Latest push deletes changes to TCPRoute, renames Reencrypt to TLS, and moves the TLS configuration from HTTPRouteAction to HTTPRouteHost.

[Miciah]

Rebased.

[Miciah]

I'll hold off on submitting a PR for TCPRoute while HTTPRouteHost is in flux (per #81 (comment)).

[Miciah]

Rebased.

[Miciah]

Rebased.

[bowei]

xref: #52

[Miciah]

Rebase and regenerate deepcopy and protobuf.

[k8s-ci-robot]

@Miciah: PR needs rebase.

Instructions for interacting with me using PR comments are available here. If you have questions or suggestions related to my behavior, please file an issue against the kubernetes/test-infra repository.

[k8s-ci-robot]

@Miciah: The following test failed, say /retest to rerun all failed tests:

Test name	Commit	Details	Rerun command
pull-service-apis-verify	c8769b4	link	/test pull-service-apis-verify

Full PR test history. Your PR dashboard. Please help us cut down on flakes by linking to an open issue when you hit one in your PR.

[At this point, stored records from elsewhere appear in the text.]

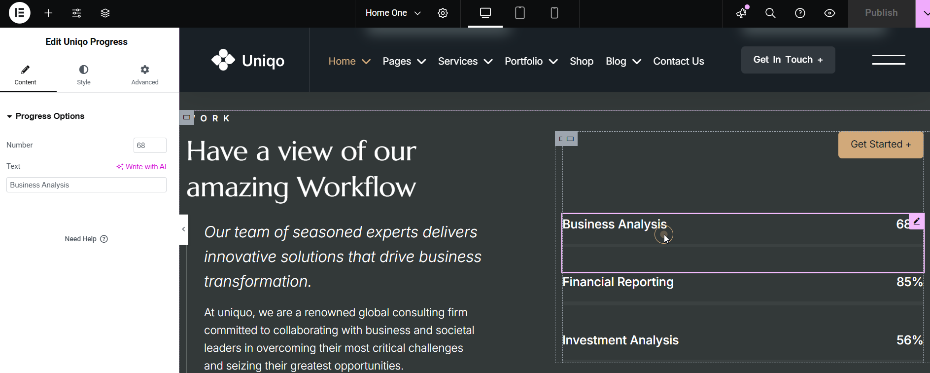Open the Add Element plus icon
Image resolution: width=930 pixels, height=373 pixels.
pos(48,13)
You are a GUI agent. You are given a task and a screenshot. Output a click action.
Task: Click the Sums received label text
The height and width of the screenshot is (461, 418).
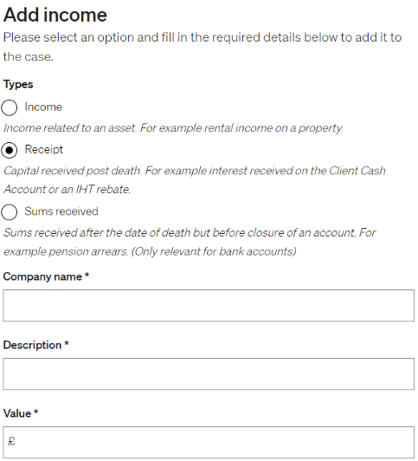point(61,211)
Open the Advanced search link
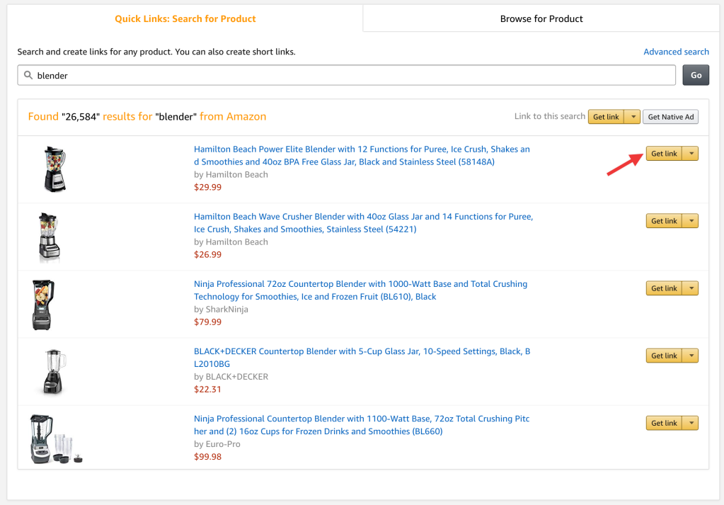 [x=676, y=52]
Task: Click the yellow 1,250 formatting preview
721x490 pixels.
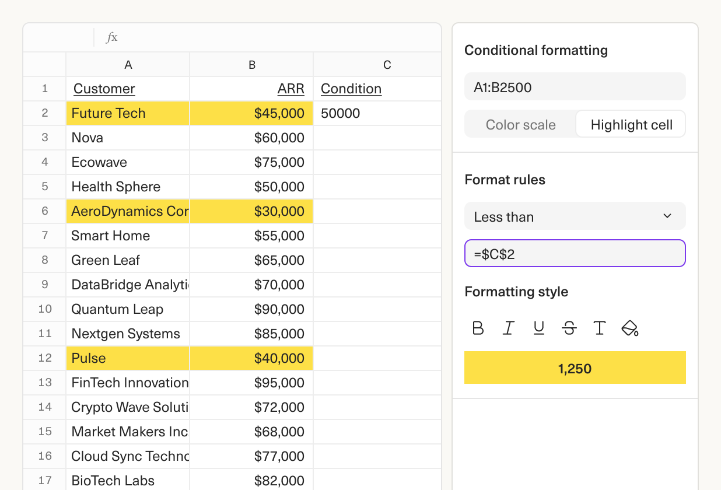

Instructions for interacting with me using PR comments are available here. If you have questions or suggestions related to my behavior, please file an issue against the kubernetes/test-infra repository. I understand the commands that are listed here.

[fejta-bot]

Issues go stale after 90d of inactivity.
Mark the issue as fresh with /remove-lifecycle stale.
Stale issues rot after an additional 30d of inactivity and eventually close.

If this issue is safe to close now please do so with /close.

Send feedback to sig-testing, kubernetes/test-infra and/or fejta.
/lifecycle stale

[robscott]

Thanks for the work on this @Miciah! I think there's some overlap here with @hbagdi's more recent PR adding passthrough and terminate TLS modes. Because this PR has gotten stale I'm going to close this for now but don't hesitate to reopen this if we should still explore this further.

[robscott]

/close

[k8s-ci-robot]

@robscott: Closed this PR.

In response to this:

/close

Instructions for interacting with me using PR comments are available here. If you have questions or suggestions related to my behavior, please file an issue against the kubernetes/test-infra repository.